- **Seitentext**
Und dann sind da noch die Besserungserwartungen, die wir an uns selbst stellen, gerne in Form von Neujahrsvorsätzen. 2021 wird das Jahr, in dem wir das Abstellkammerl in Ordnung bringen, Rechnungen am Tag des Einlangens bezahlen, bestellte Kleidung wirklich zurückschicken, wenn sie nicht passt, und ganz allgemein: unser Leben in den Griff bekommen.

Dieses Gefühl des Kontrollverlustes beschäftigt viele von uns. Doch die wenigsten reden dar über. Das sich türmende schmutzige Geschirr in der Küche oder die chaotische Sammlung wichtiger Dokumente, die nicht und nicht sortiert wird: Darüber sprechen wir nicht gerne. Eine unnötige, aber ungekündigte Versicherung ist kein gutes Gesprächsthema. Und: Es ist uns peinlich.

Denn der Anspruch ist da: der Anspruch, die Kontrolle zu behalten. Ein ordentlicher Haushalt, ein effizienter Umgang mit Geld, ein Überblick über wichtige Dinge. Das alles wird von uns erwartet – und das erwarten wir auch von uns selbst. So schwierig ist es ja nicht.

- **Datensätze zum Auffinden von Elementen auf Bildschirmen**
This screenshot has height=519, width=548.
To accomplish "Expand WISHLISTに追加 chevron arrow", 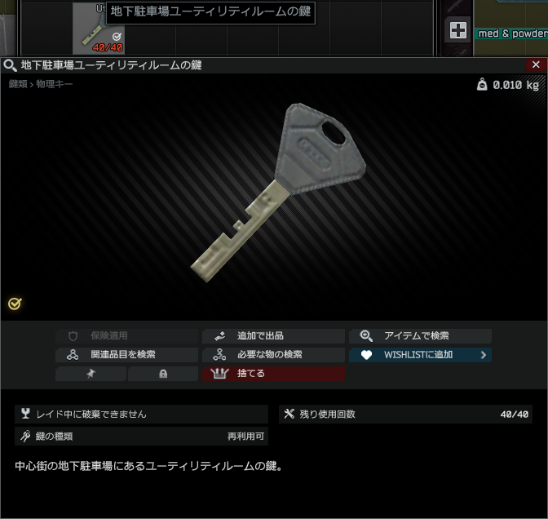I will coord(484,355).
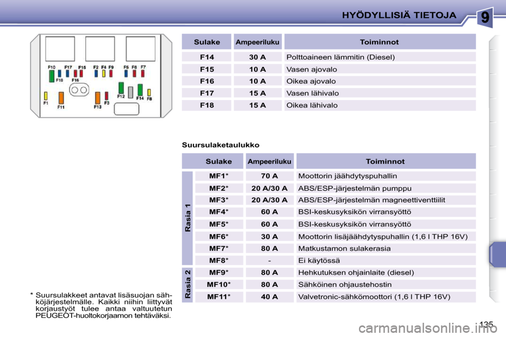Select the F14 Polttoaineen lämmitin row
The height and width of the screenshot is (337, 506).
coord(329,57)
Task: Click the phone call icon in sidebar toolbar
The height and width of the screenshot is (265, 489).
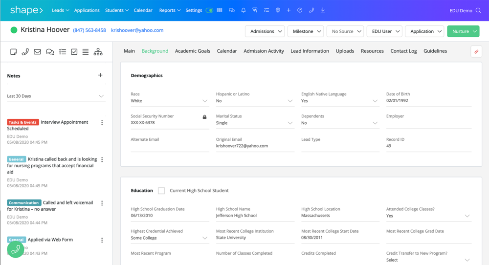Action: point(25,52)
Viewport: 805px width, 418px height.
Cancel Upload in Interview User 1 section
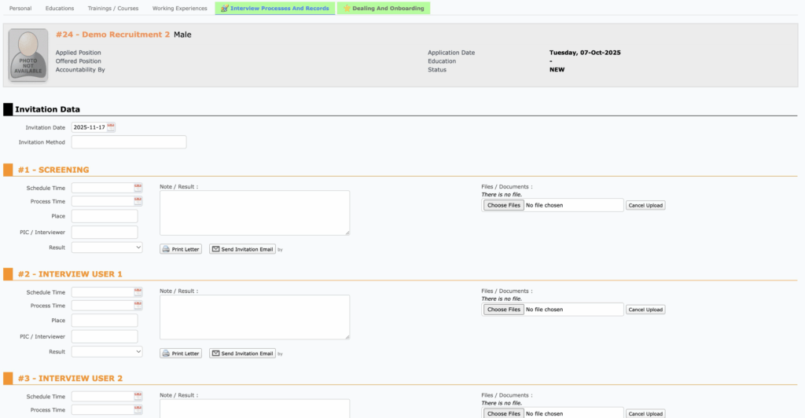pos(645,310)
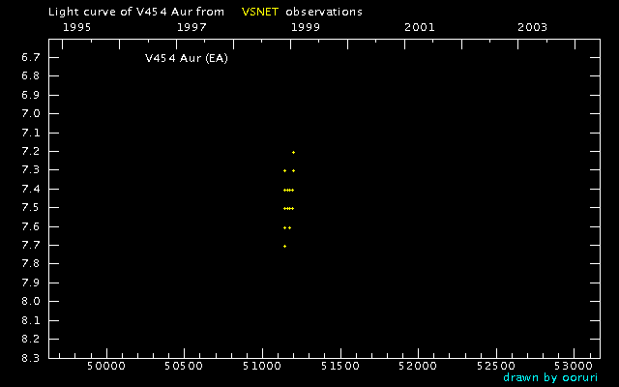
Task: Select the 2003 year label on top axis
Action: [532, 27]
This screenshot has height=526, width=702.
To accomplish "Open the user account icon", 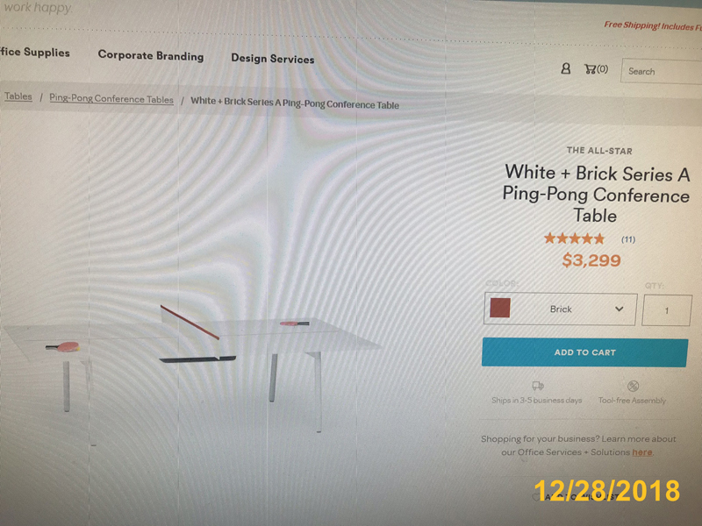I will (x=565, y=68).
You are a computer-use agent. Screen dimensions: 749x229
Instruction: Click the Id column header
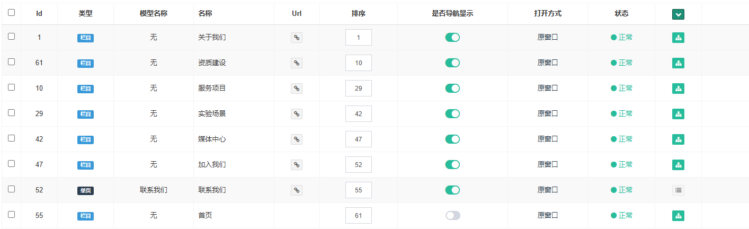pos(39,14)
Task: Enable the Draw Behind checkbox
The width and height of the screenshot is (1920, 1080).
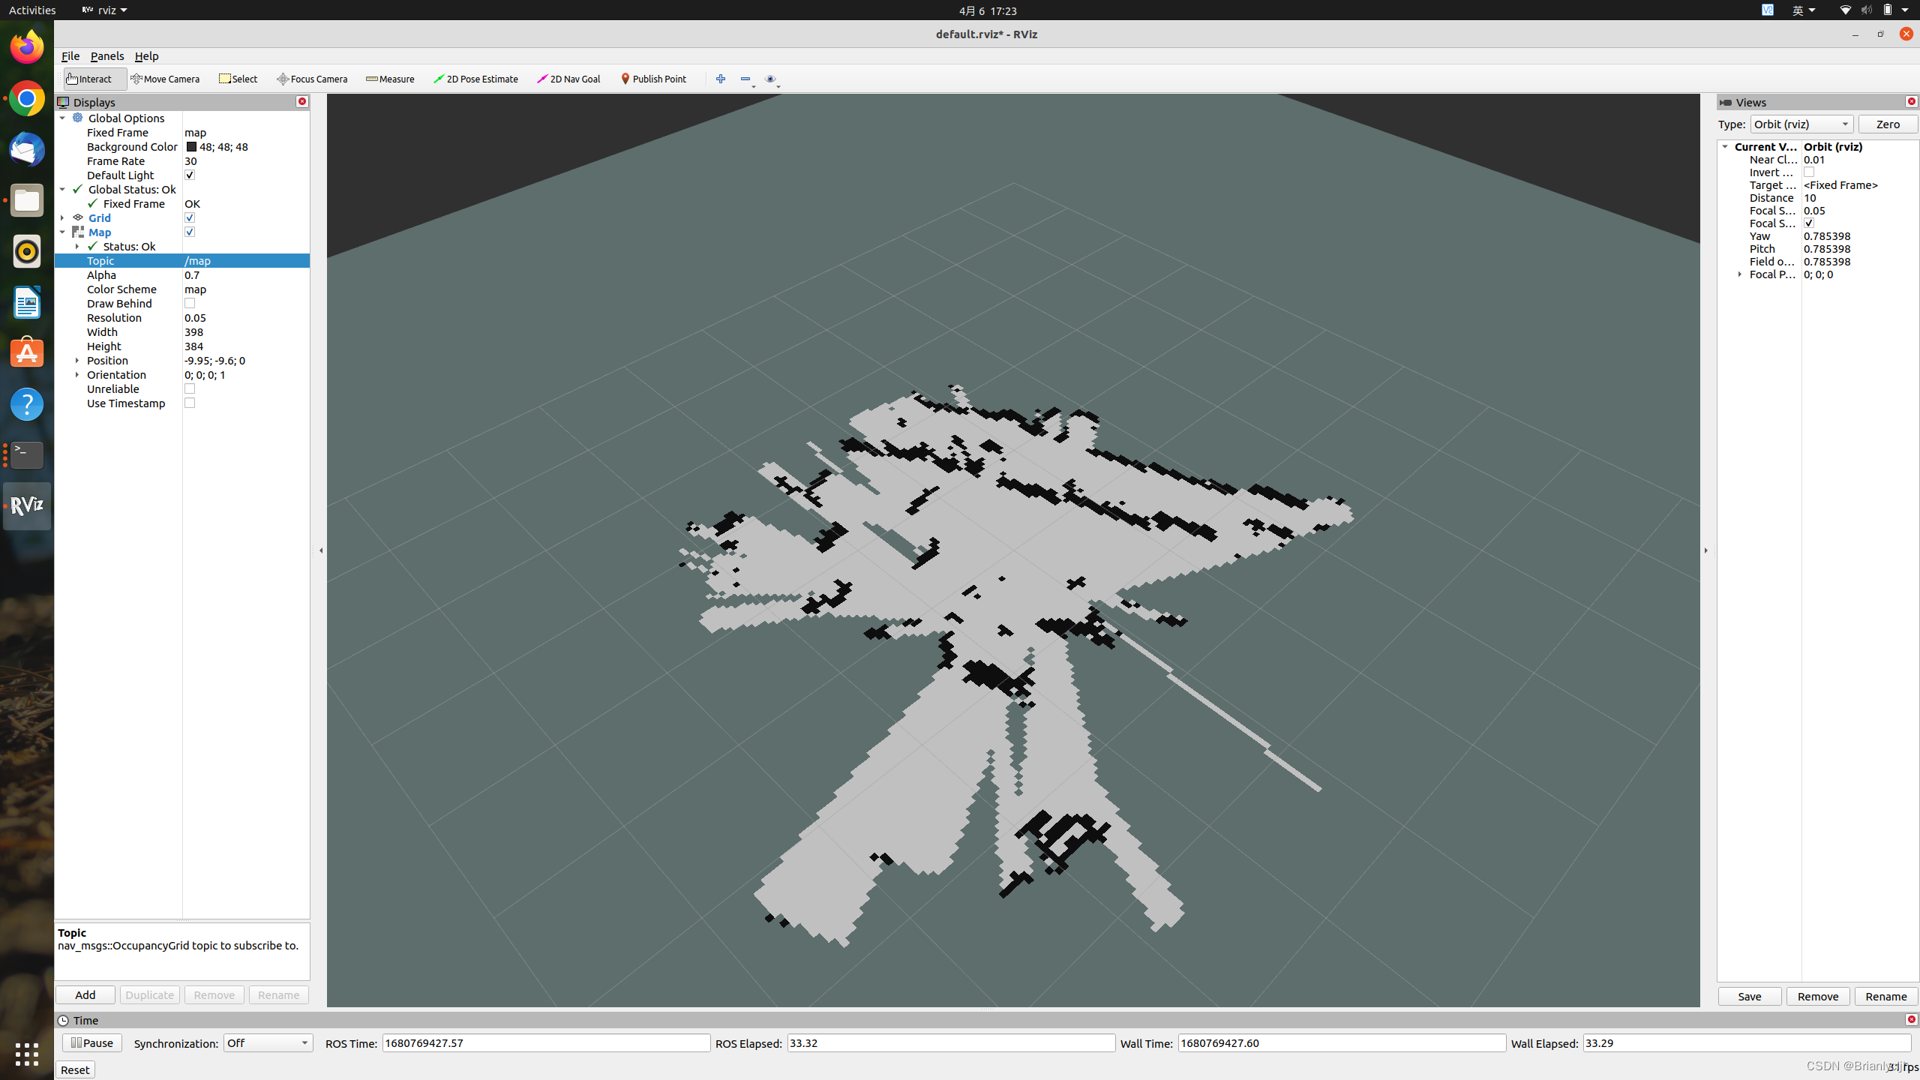Action: pos(190,304)
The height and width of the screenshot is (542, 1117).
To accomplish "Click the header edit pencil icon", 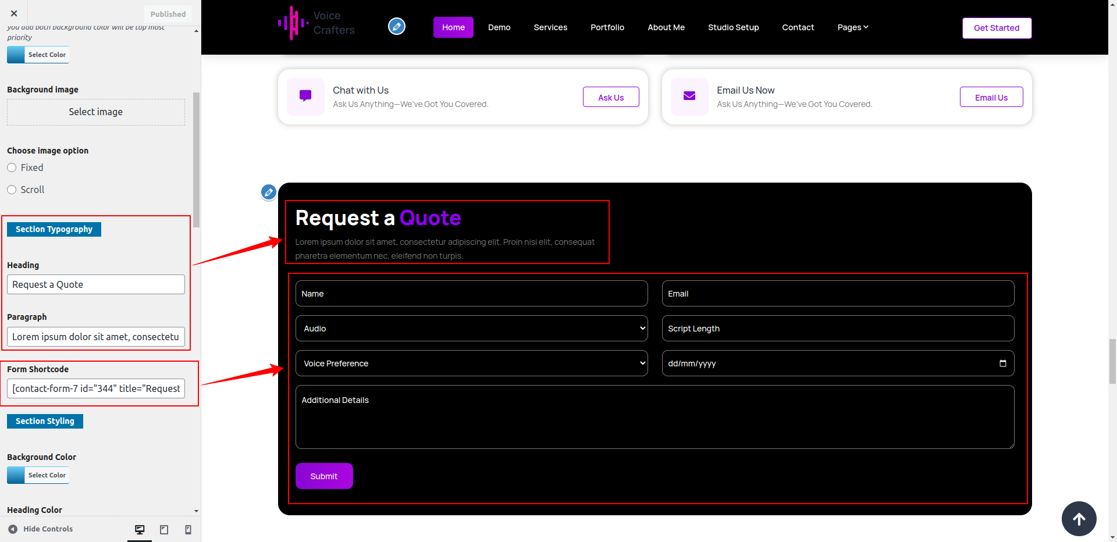I will coord(397,26).
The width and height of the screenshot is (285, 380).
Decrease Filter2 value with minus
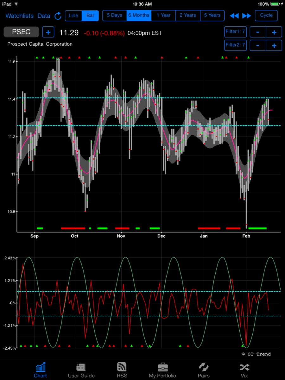(x=258, y=45)
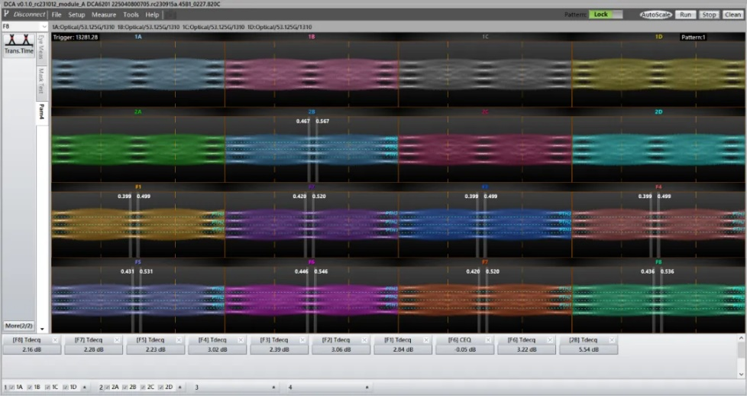This screenshot has height=396, width=747.
Task: Click the Pattern Lock indicator
Action: point(606,15)
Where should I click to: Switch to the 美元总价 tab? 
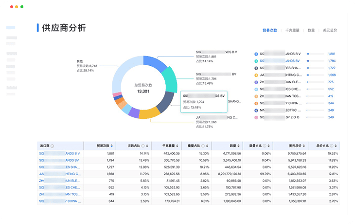pyautogui.click(x=330, y=30)
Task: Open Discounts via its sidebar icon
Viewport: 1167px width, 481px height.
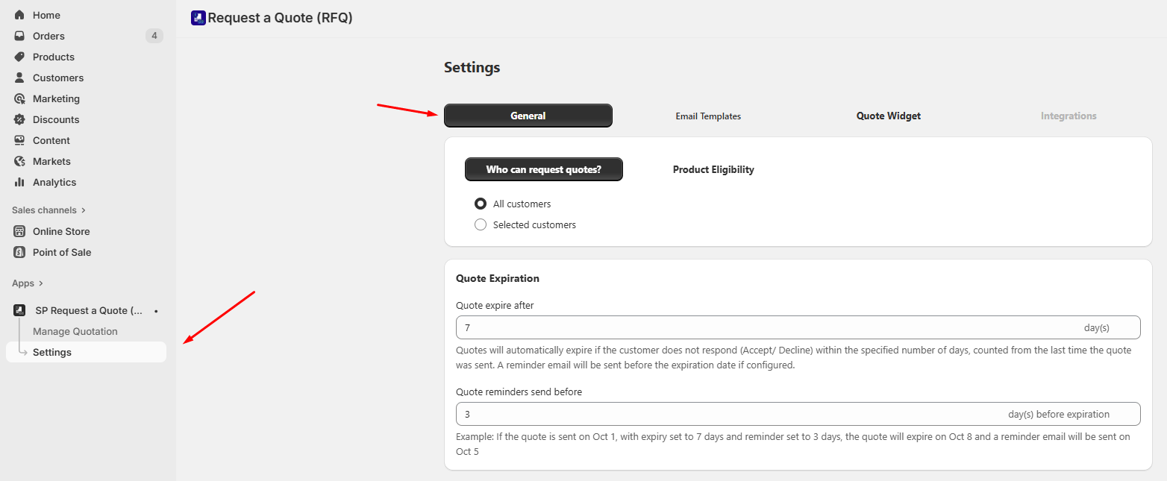Action: [x=19, y=119]
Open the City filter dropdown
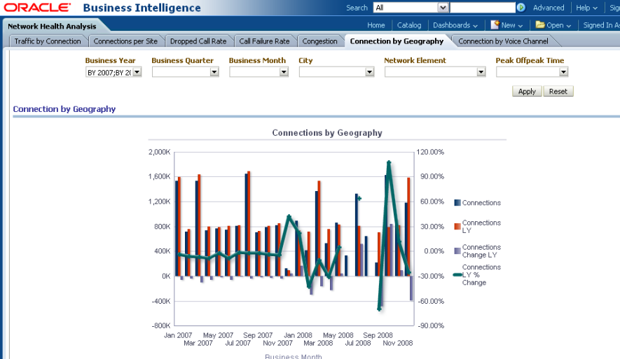Image resolution: width=620 pixels, height=359 pixels. click(x=369, y=72)
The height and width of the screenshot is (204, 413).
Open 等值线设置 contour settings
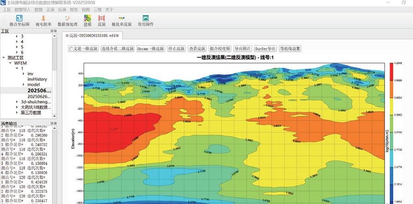coord(290,48)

- **Zu bearbeiten**
1. Gib aus dem Text über den Kontrollverlust im Alltag den Abschnitt von „Denn der Anspruch“ bis „es ja nicht.“ wortgetreu wieder.
2. Beantworte kurz anhand des Textes über den Kontrollverlust im Alltag:
(a) Welches Jahr soll laut den Neujahrsvorsätzen das Abstellkammerl in Ordnung bringen?
(b) Was wird als kein gutes Gesprächsthema bezeichnet?
(c) Welche drei Dinge werden als Teil des Anspruchs, die Kontrolle zu behalten, aufgezählt?
Die Datensätze stehen in keinem Zusammenhang mit dem Text über den Kontrollverlust im Alltag.

- **Antworten je Aufgabe**
1.
Denn der Anspruch ist da: der Anspruch, die Kontrolle zu behalten. Ein ordentlicher Haushalt, ein effizienter Umgang mit Geld, ein Überblick über wichtige Dinge. Das alles wird von uns erwartet – und das erwarten wir auch von uns selbst. So schwierig ist es ja nicht.

2.
(a) 2021
(b) Eine unnötige, aber ungekündigte Versicherung
(c) Ein ordentlicher Haushalt, ein effizienter Umgang mit Geld, ein Überblick über wichtige Dinge